Qui plus est, contrairement à l’argument de l’auteur selon lequel l’opposition traditionnelle entre la common law et la civil law aurait disparu, on peut soutenir que cette différence d’approche est aujourd’hui plus subtile mais plus tenace.

La persistance de l’opposition entre common law et civil law

Malgré la victoire théorique du modèle utilitariste, l’opposition entre copyright et droits d’auteur persiste en pratique. En effet, on peut donner deux exemples de domaines où les pays de common law et de civil law ont adopté un compromis au niveau international, sans pour autant changer leur droit national. Le premier exemple est celui des droits moraux accordés aux auteurs. Selon l’article 6 bis de la Convention de Berne, ils doivent exister dans les législations des Etats membres, mais leur nature et leur étendue sont décidées au niveau national. Donc la différence entre la common law, où ils sont presque inexistants, et la civil law, où ils sont très développés, existe toujours. Le deuxième exemple est celui des exceptions et limitations autorisées aux droits d’auteur par les articles 9.2 de la Convention de Berne et 5.5 de la Directive 2001/29/CE sur l'harmonisation de certains aspects du droit d'auteur et des droits voisins dans la société de l'information. Là encore, la formulation est le résultat d’un compromis théorique, qui permet en pratique de conserver les droits nationaux, qu’ils prennent la forme d’une liste d’exception en civil law, ou d’une clause générale d’exception de type « fair use » ou « fair dealing » en common law. Ces deux exemples reflètent la difficulté, une fois que l’on a dépassé l’obstacle du choix de règles internationales communes, de les mettre en pratique. En effet, les compromis politiques atteints ne se traduisent pas toujours par des réformes effectives des droits nationaux, car même lorsqu’elles sont modifiées formellement, les législations des Etats continuent parfois à être interprétés selon leur formulation originelle.
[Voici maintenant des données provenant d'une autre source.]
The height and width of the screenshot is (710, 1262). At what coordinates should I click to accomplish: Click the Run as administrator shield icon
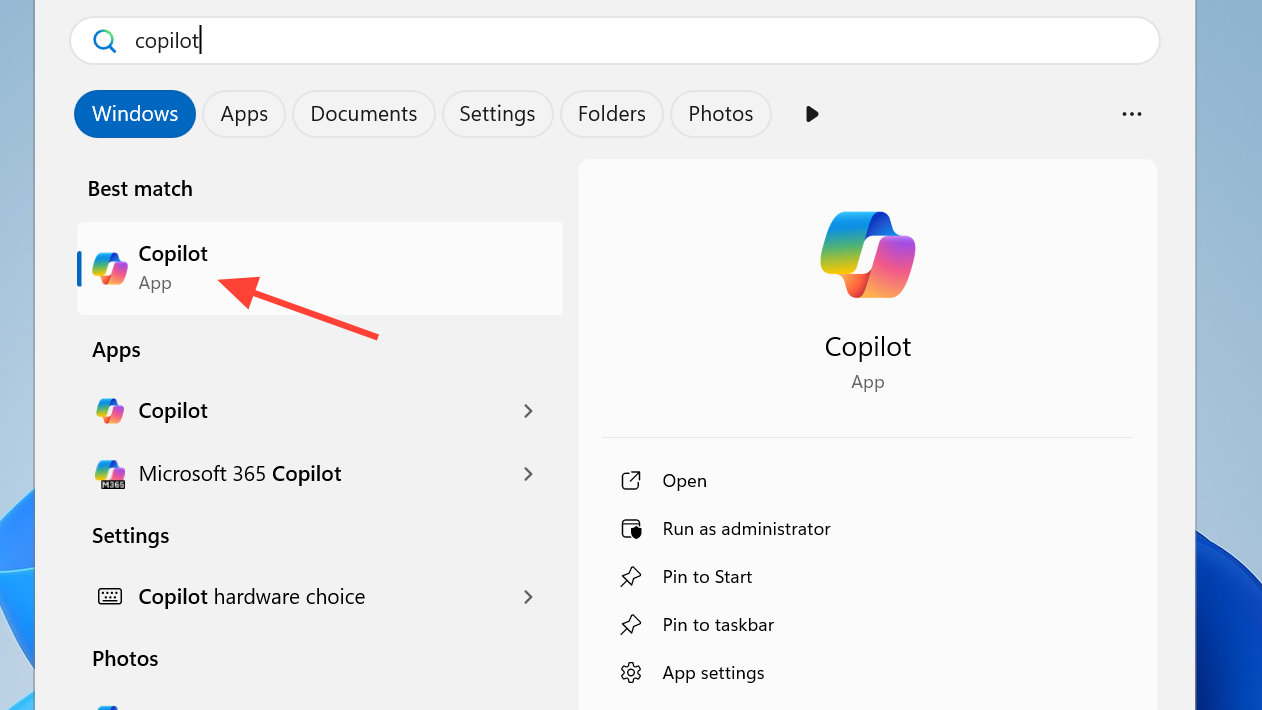coord(630,529)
Ceci n’est pas surprenant car il est très difficile de modifier une culture juridique. En l’espèce, un accord international sur des dispositions reflétant le modèle utilitariste des droits d’auteur n’a pas permis de surmonter l’opposition traditionnelle entre civil law et common law, qui se double même aujourd’hui d’un nouvel antagonisme entre pays riches et pays pauvres. Il semble donc difficile à ce jour de trouver une issue à la détermination au niveau national des règles en la matière.